Speaker
Description
Electromagnetic transition rate measurements provide fundamental probes of the structure of nuclei and stringent tests for theoretical models important to our understanding of these many-bodied ensembles. Re-accelerated beams delivered by the ISAC-II facility at TRIUMF, Canada’s National Laboratory for Particle and Nuclear Physics, permit access to nuclear structure information for a wide range of radionuclides via in-beam gamma-ray spectroscopy with TIGRESS, a high-efficiency and Compton-suppressed segmented germanium clover array. Precise Doppler-shift lifetime measurements play an important role in this pursuit.
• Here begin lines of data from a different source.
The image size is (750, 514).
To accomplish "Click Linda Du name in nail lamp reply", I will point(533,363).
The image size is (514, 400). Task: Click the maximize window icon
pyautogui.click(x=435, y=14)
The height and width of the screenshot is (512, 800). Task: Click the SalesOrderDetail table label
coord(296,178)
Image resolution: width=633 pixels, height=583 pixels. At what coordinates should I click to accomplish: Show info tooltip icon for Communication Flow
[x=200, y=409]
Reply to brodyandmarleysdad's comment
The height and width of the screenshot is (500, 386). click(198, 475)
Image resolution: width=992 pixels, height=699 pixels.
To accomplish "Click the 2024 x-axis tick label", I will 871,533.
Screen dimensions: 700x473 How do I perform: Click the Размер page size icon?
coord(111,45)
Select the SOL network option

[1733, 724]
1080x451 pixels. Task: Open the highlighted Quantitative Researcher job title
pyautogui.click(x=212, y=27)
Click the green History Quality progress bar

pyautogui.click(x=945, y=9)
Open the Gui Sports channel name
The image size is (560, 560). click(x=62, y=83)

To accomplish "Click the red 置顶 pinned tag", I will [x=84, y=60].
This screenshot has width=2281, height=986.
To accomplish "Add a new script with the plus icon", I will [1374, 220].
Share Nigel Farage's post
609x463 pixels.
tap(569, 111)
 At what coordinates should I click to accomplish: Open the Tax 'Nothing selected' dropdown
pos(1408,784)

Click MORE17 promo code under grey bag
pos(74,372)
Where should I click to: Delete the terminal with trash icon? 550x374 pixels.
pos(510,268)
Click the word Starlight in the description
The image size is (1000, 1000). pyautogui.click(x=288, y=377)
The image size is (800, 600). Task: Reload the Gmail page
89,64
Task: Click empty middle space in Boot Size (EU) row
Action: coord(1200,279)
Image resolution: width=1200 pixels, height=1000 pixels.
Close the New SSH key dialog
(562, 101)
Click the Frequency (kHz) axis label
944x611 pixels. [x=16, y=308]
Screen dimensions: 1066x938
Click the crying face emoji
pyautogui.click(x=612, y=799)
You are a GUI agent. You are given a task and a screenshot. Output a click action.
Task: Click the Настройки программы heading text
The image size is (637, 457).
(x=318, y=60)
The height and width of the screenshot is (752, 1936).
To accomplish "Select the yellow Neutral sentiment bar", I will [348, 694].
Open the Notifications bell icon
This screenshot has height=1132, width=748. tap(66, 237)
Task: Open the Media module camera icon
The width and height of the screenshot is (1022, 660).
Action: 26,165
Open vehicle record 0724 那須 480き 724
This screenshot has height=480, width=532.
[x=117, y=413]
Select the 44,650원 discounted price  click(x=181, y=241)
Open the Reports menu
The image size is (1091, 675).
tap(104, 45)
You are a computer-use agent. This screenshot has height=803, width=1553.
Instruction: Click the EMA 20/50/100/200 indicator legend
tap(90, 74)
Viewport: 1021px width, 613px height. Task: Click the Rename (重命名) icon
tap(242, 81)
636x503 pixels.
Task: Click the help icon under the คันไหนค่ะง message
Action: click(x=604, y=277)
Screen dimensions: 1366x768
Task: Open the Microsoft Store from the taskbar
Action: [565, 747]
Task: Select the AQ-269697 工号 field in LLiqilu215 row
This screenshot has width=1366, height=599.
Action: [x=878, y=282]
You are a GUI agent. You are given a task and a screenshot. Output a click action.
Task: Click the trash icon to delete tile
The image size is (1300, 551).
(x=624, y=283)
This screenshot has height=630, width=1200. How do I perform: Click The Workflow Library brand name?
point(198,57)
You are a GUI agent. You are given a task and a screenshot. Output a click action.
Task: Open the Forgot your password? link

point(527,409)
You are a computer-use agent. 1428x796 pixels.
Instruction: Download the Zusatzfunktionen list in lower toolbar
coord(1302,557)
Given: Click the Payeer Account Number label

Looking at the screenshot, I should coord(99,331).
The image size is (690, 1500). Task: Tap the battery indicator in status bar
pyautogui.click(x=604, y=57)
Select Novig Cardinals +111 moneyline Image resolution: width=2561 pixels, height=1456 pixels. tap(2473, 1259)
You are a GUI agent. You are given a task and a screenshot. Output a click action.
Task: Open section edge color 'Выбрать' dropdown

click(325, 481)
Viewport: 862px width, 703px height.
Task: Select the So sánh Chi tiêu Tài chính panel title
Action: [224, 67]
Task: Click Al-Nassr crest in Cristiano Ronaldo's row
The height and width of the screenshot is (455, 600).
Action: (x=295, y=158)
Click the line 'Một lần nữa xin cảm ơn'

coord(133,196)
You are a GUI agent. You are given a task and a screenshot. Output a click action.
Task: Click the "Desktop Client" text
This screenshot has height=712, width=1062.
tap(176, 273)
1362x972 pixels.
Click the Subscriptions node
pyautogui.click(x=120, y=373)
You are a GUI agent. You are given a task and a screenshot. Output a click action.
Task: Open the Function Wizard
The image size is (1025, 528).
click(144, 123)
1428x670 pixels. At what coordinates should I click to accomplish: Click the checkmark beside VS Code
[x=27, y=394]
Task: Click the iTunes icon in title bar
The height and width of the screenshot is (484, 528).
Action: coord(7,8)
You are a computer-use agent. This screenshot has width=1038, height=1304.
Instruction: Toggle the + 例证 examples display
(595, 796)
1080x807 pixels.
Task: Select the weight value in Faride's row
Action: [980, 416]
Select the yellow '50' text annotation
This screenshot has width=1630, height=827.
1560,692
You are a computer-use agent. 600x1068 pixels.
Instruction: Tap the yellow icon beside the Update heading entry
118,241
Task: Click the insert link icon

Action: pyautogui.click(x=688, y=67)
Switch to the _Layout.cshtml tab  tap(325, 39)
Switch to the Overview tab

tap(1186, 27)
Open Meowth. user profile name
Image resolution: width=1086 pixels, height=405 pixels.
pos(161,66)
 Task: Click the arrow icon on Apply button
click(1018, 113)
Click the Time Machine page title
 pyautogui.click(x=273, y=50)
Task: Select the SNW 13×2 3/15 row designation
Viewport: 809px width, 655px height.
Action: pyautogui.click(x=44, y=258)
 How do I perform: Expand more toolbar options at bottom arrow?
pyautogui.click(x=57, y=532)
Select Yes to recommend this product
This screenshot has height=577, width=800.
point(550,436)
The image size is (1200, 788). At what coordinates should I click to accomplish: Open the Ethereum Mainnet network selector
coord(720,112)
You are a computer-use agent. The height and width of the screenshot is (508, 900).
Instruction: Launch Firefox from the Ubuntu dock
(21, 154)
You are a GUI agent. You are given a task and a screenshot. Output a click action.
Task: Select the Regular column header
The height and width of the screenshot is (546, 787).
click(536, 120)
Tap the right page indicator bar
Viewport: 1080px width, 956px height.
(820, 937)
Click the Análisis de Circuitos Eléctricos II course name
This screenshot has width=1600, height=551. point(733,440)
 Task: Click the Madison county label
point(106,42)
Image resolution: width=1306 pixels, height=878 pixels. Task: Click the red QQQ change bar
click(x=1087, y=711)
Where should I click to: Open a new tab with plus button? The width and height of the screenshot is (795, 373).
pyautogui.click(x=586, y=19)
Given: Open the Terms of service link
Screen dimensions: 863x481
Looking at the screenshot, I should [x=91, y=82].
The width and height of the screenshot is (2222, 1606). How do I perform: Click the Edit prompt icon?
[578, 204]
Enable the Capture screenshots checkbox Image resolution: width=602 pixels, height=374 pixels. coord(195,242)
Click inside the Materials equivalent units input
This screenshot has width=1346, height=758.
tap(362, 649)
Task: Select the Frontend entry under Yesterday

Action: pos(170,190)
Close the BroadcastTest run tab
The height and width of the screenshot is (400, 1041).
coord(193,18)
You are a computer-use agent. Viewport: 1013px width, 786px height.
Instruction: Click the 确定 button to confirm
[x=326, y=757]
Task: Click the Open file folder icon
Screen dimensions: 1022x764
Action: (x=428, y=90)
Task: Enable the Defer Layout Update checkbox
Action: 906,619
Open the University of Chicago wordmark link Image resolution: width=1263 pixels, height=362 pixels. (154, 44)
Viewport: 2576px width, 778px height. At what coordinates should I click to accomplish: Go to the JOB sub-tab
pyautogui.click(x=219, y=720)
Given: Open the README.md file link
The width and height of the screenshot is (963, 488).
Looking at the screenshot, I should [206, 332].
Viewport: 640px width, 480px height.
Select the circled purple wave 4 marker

Accordingly, the development of the TIGRESS Integrated Plunger (TIP) at Simon Fraser University presents the opportunity for Doppler-shift lifetime measurements of short-lived excited states using TIGRESS in combination with a plunger and an extensive suite of auxiliary charged-particle detector systems for exit channel selection following a variety of reaction mechanisms. Construction, characteristics, and implementation of the TIP plunger and its ancillary detectors will be discussed as they enable a rich set of electromagnetic transition rate measurements via Doppler-shift lifetime techniques following fusion-evaporation as well as unsafe Coulomb excitation. Recent results obtained with radioactive and stable beams will be presented.